→ DATASET ENTRIES
======
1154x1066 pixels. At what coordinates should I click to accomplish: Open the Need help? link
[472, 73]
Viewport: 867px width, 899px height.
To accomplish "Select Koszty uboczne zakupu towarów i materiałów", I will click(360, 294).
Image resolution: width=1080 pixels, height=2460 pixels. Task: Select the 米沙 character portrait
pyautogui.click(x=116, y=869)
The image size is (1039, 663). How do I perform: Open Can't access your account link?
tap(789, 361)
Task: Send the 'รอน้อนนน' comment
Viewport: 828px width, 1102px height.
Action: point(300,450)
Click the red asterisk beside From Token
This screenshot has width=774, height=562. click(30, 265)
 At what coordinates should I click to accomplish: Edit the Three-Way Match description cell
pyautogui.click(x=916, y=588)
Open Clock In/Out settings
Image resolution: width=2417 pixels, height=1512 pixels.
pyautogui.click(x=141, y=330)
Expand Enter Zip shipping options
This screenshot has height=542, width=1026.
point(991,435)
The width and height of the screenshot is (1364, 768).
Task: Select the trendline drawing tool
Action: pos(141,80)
======
→ INSTRUCTIONS FOR THE TASK
Reproduce the data in its entirety, matching each character.

→ PROBLEM SOLUTION
1154x1066 pixels. At what coordinates should I click to accomplish: Open the Need help? link
[472, 73]
Viewport: 867px width, 899px height.
To accomplish "Select Koszty uboczne zakupu towarów i materiałów", I will click(360, 294).
Image resolution: width=1080 pixels, height=2460 pixels. Task: Select the 米沙 character portrait
pyautogui.click(x=116, y=869)
The image size is (1039, 663). How do I perform: Open Can't access your account link?
tap(789, 361)
Task: Send the 'รอน้อนนน' comment
Viewport: 828px width, 1102px height.
Action: point(300,450)
Click the red asterisk beside From Token
This screenshot has width=774, height=562. click(30, 265)
 At what coordinates should I click to accomplish: Edit the Three-Way Match description cell
pyautogui.click(x=916, y=588)
Open Clock In/Out settings
Image resolution: width=2417 pixels, height=1512 pixels.
pyautogui.click(x=141, y=330)
Expand Enter Zip shipping options
This screenshot has height=542, width=1026.
point(991,435)
The width and height of the screenshot is (1364, 768).
Task: Select the trendline drawing tool
Action: pos(141,80)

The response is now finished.